Müzik aleti çalmayı öğrenmenin de bir yaşı varmış. Ne kadar erken başlansa o kadar iyi olurmuş. Sonradan öğrenilmesi zormuş. Benim için kışkırtıcı söylemler bunlar. "Uygun" yaşlarımı, "Bir müzik aleti çalabilmeyi ne kadar çok isterdim," diyerek geçirdikten sonra, şimdi mi kışkırtılacağım tuttu? Olsun, öğrenmenin yaşı yok da dememişler mi?
Karar vermek en önemli adım, ama sonrasını da hafife almamalı. Seçimler ve düzenlemeler, kararlılığı koruyarak gerisini getirmeler, hevesin kırılmasını önleyecek yatıştırmalar, zaman zaman ödüllendirmeler, yüreklendirmeler… Hepsini göze almıştım; hatta daha fazlasını.
Seçimimi flütten yana yaptım. İlk anda okul yıllarımda blok flüt çalmayı öğrenmiş olmamın çok işime yarayacağını düşünerek bu kararı almıştım. Oysa yan flütle aralarında dağlar kadar fark olduğunu, yalnızca üflemeyi öğrenmek için bile işe en baştan başlanması ve yoğun emek verilmesi gerektiğini öğrendiğimde neyse ki vazgeçmedim. Kararlılığım zedelenmez olmalıydı; hele de daha en baştan. Sonrası yavaş yavaş geldi. Tek bir eksiklik duyuyordum; başarıyı taçlandırma yöntemim ne olacaktı? “Belli bir yaştan” sonra olunca, sıradan bir hedef seçemezdim. Buldum da; tam istediğim gibi bir “son nokta”. Son demek bitiş belirtmiyor; bir sonraki aşamaya geçişi netleştiriyor yalnızca.
Bunu da çevremdeki herkese duyurdum.
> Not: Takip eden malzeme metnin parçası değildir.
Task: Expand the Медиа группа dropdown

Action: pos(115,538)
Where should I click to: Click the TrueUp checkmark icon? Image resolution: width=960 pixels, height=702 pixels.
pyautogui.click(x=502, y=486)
Geri dönüş ve cayma yollarını kapatayım diye. İlan edilen kişi sayısı arttıkça, başarma zorunluluğum artacaktı. Aklımca… Kesin ifadelerle duyurdum: “Bir dahaki değil, ama ondan sonraki yaz, yurt dışında bir şehirde, sokakta çalacağım flüdümü.”
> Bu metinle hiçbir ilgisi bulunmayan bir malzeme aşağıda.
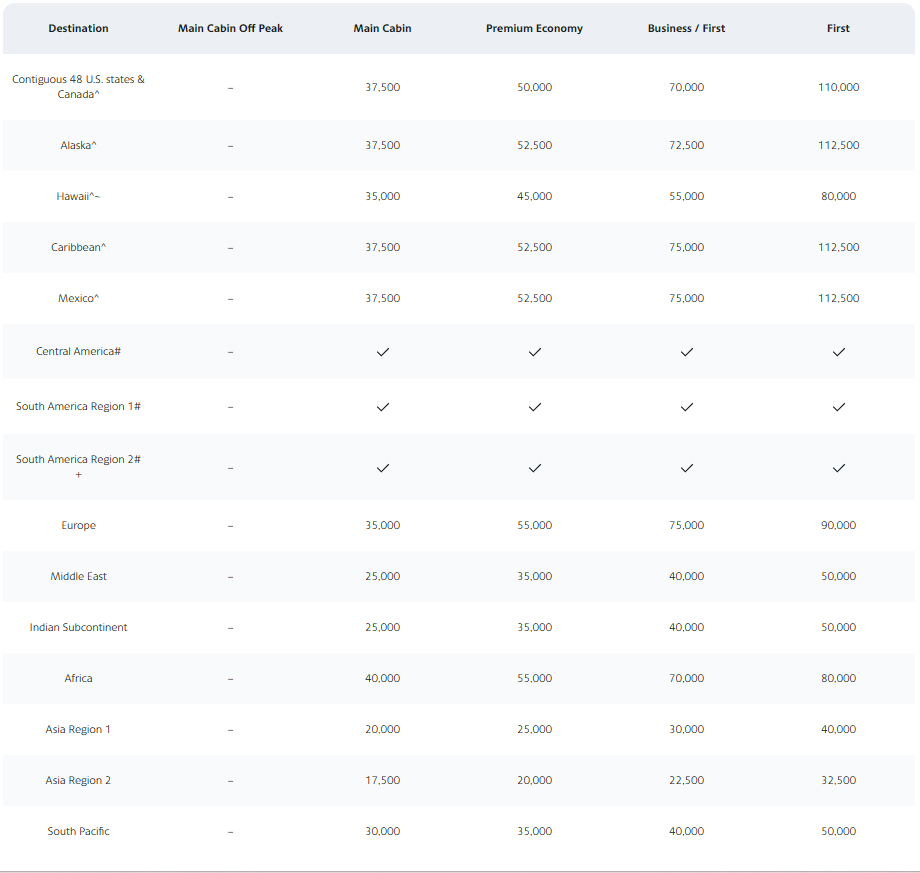Image resolution: width=920 pixels, height=873 pixels.
Task: Select the Hawaii destination row label
Action: (x=78, y=196)
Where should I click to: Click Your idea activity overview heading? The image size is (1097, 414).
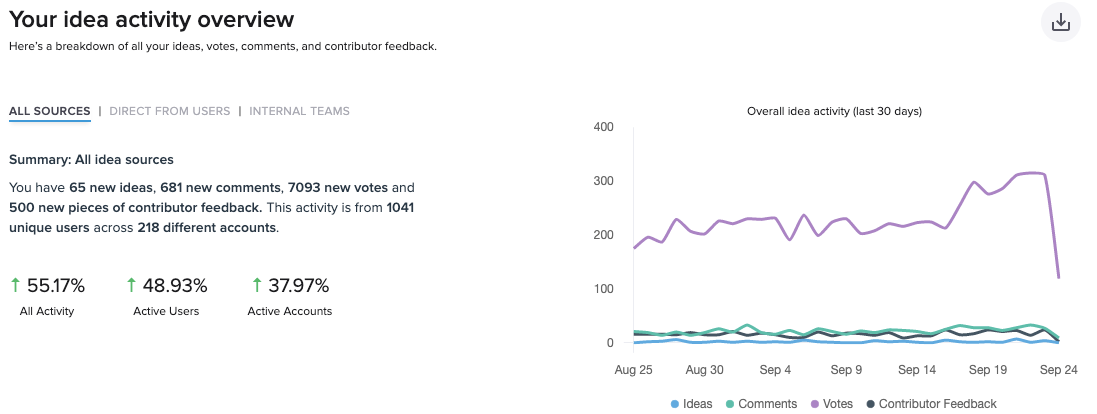pyautogui.click(x=152, y=19)
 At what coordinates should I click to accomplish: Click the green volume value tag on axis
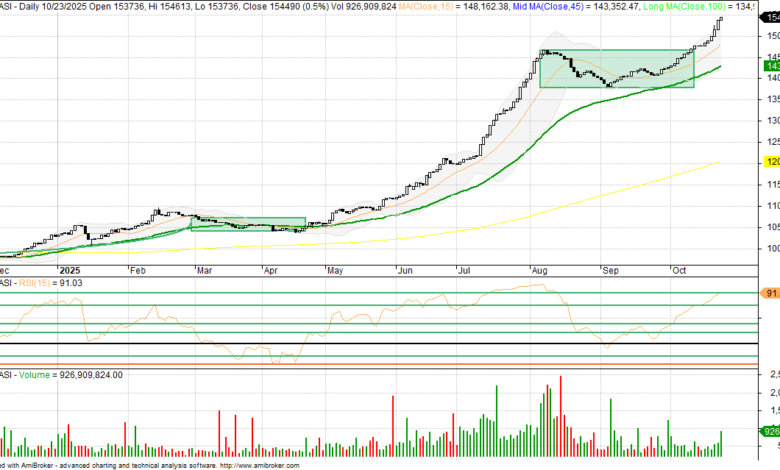pyautogui.click(x=771, y=431)
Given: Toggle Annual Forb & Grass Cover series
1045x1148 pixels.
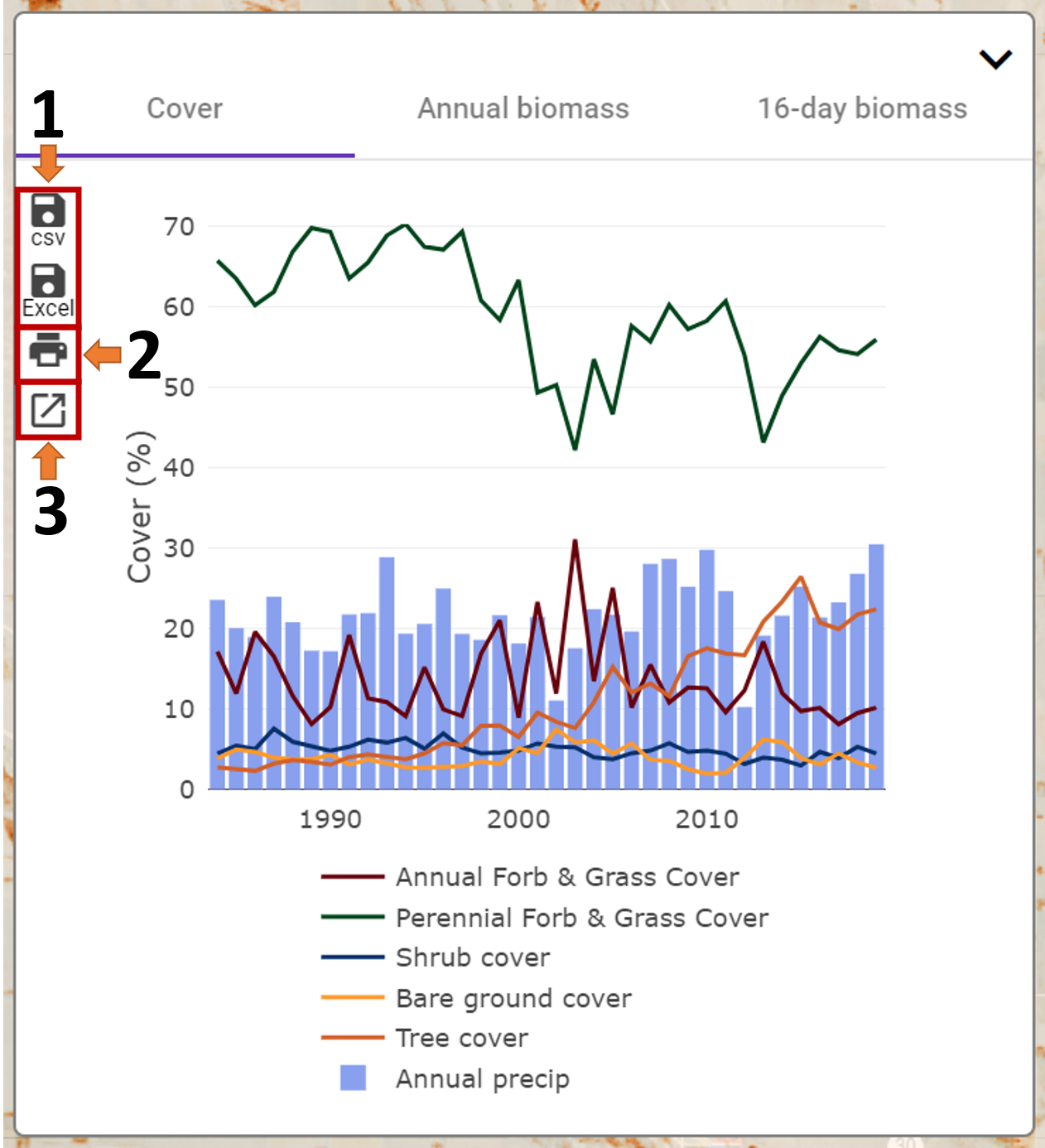Looking at the screenshot, I should pyautogui.click(x=566, y=876).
Belleğimde geçmişten heveslendirici görüntüler… Belçika’nın geç gelen yaz gecelerinden birinde, Gent opera binasının ön tarafındaki merdivenlerle çıkılan terasında bir periyi andıran, aşağıdaki yoldan gelip geçenlerin göksel bir ayin gibi izlediği kemancı kız… Rüzgarın uçuşturduğu beyaz etekleri, ipek saçları… Müziğin içe işleyen yumuşak tınısı… Gözümü kırpmadan izleyişim, müziğin içine çekilişim… Daha sonra da sokak müzisyenlerine ilgim sürdü. Ne denli telaşlı yürüsem de birkaç saniyeliğine olsun karşılarında durmayı, o anı yaşamayı ve sonra bir sonraki karşılaşmaya dek telaşa geri dönmeyi bir alışkanlık haline getirdim. O yüzden böylesi bir hedef belirlemem kolayca anlaşılabilir. “O akşam yemekler benden,” diye de ekledim keyifle; kim katılırsa, yanımda olmayı seçerse yemeğe de çağrılı. “Nasılsa iyi bir miktar toplayacağım.” Kendimden, başarımdan bu denli emin miydim, yoksa öyle görünmeye mi çalışıyordum; bilmek olanaksız.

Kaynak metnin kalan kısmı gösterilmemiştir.